Illustration of ConvLSTM

However, in WPP tasks which faces the sparse distribution of wind turbines, the large portion of blank values may degrade the efficiency and performance of the model. In such cases, graph-based models are better choices for extracting spatial features.

3.2.5.8 Graph-based neural networks

Graph based neural networks leverage the graph that represents the geographical correlation of the wind turbines to extract the spatial features. As shown in Fig. 8, GNN is a generic graph-based neural network. In GNN, the input \({z}_{i}\) in each wind turbine \(i\) is transformed to the feature space via a DNN. The feature is then concatenated to form a matrix \({M}_{z}\), which is multiplied by the graph matrix \(G\), and activated by an activation function \({f}_{a}\). The general formulation of GNN is provided in Eqs. (43)–(45).

$${f}_{GNN}\left(z\right)={z}_{f}$$
(43)
$${z}_{f}={M}_{z}G$$
(44)
$${M}_{z}=[{f}_{DNN}\left({z}_{1}\right),{f}_{DNN}\left({z}_{2}\right),\dots ,{f}_{DNN}\left({z}_{P}\right)]$$
(45)

where \({f}_{GNN}\left(\cdot \right)\) represents the GNN model.

Fig. 8
figure 8

Illustration of GNN

The structure of GNN can be expanded to extract spatial–temporal features of the input \(z\). There are two types of improvements to achieve this goal.

The first improvement is replacing the DNN with RNN. By this mean, the temporal features of each wind turbine are first extracted by the RNN, and the spatial–temporal features are finally provided by the GNN.

The second improvement is to reorganize the input \(z\) as a time series. In each time step, the GNN is used to extract the spatial feature. These features are finally concatenated together and processed by an RNN to obtain the spatial–temporal features.

Graph convolutional neural network (GCN) is an efficient variant of GNN. Unlike the original GNN, GCN utilizes a graph Laplacian \(L\) instead of \(G\), which is formulated as Eq. (46).

$$L={I}_{P}-{D}^{-\frac{1}{2}}G{D}^{-\frac{1}{2}}$$
(46)

where \({I}_{P}\) is an identity matrix with order \(P\), the \(D\) is a diagonal matrix formulated as Eq. (47).

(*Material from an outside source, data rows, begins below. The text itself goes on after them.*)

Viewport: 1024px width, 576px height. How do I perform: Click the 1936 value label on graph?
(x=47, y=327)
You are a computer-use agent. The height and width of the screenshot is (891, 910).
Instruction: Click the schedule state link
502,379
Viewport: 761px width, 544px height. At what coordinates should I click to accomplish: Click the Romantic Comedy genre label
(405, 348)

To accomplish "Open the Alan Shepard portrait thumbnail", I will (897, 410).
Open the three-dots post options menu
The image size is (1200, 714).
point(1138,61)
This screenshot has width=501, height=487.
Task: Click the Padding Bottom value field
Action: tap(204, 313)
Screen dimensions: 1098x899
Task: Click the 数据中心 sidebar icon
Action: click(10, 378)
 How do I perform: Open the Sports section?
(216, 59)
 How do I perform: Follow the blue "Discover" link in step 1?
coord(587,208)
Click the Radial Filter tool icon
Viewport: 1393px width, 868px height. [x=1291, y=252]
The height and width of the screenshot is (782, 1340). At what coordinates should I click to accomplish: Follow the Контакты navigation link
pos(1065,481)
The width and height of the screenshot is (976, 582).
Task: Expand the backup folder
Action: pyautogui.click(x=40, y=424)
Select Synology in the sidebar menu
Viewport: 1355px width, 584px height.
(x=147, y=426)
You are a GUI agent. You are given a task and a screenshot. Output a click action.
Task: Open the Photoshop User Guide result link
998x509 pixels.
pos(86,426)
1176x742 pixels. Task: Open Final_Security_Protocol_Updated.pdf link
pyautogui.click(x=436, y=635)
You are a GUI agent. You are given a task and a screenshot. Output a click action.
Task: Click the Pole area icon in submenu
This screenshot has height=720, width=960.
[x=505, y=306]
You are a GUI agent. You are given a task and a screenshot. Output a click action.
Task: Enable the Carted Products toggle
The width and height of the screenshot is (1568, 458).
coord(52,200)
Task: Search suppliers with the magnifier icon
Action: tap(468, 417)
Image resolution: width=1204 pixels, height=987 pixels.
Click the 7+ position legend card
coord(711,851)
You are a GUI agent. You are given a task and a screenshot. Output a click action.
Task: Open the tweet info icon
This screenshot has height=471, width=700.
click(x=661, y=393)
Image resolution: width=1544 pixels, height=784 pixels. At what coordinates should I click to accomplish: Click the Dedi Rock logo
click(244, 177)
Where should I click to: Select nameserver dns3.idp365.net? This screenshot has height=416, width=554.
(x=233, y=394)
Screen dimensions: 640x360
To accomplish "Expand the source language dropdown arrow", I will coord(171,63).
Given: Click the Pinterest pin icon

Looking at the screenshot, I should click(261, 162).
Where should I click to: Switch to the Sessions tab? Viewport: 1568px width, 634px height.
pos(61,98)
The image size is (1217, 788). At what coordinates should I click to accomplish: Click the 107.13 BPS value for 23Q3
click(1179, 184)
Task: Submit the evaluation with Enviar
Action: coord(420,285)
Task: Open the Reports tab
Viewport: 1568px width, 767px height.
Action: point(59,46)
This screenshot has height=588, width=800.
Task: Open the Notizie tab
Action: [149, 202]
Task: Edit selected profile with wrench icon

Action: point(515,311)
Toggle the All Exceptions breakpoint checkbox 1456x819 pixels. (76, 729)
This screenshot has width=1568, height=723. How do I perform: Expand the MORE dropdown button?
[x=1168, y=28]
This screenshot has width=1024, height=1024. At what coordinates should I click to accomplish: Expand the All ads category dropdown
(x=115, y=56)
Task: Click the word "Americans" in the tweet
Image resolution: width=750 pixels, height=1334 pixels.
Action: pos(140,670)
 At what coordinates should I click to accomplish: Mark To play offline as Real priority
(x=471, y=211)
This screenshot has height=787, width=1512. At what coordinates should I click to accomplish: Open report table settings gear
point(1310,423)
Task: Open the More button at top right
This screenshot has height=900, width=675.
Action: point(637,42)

$$D_{{ij}} = \left\{ {\begin{array}{*{20}c} {0(i \ne j)} \\ {\sum\limits_{{j = 1}}^{P} {G_{{ij}} (i = j)} } \\ \end{array} } \right.$$
(47)
3.2.5.9 Self-attention-based neural networks

Self-attention-based neural networks are constructed based on the attention mechanism, which is shown in Fig. 9. Transformer (Tian et al. 2022) is a generic self-attention-based neural network that has been designed to extract temporal features of the input. In Transformer, the input \(z\in {\mathbb{R}}^{T\times {N}{\prime}}\) is regarded as a time series with \(T\) time steps. Here, \({N}{\prime}={N}_{feat}\), if only data of the target turbine are considered, and having \({N}{\prime}=P\times {N}_{feat}\), if data from neighboring \(P\) wind turbines are considered. To learn the relationship between time steps, the input \({z}_{t}\) of each time step \(t\) is first transformed to the query, key and value vectors \({Q}_{t},{K}_{t}, {V}_{t}\in {\mathbb{R}}^{T\times {d}_{h}}\), where \({d}_{h}\) is the number of hidden dimensions, via three different DNNs respectively. The vectors \({Q}_{t},{K}_{t}, {V}_{t} (t=\mathrm{1,2},\dots ,T)\) are concatenated to form multivariate time series \(Q, K, V\). The attention \(A\) of the input is evaluated as the similarity between \(Q\) and \(K\). Finally, the features are produced by the activation value of multiplication of the \(A\) and \(V\). The formulation of Transformer is provided in Eqs. (48)–(51).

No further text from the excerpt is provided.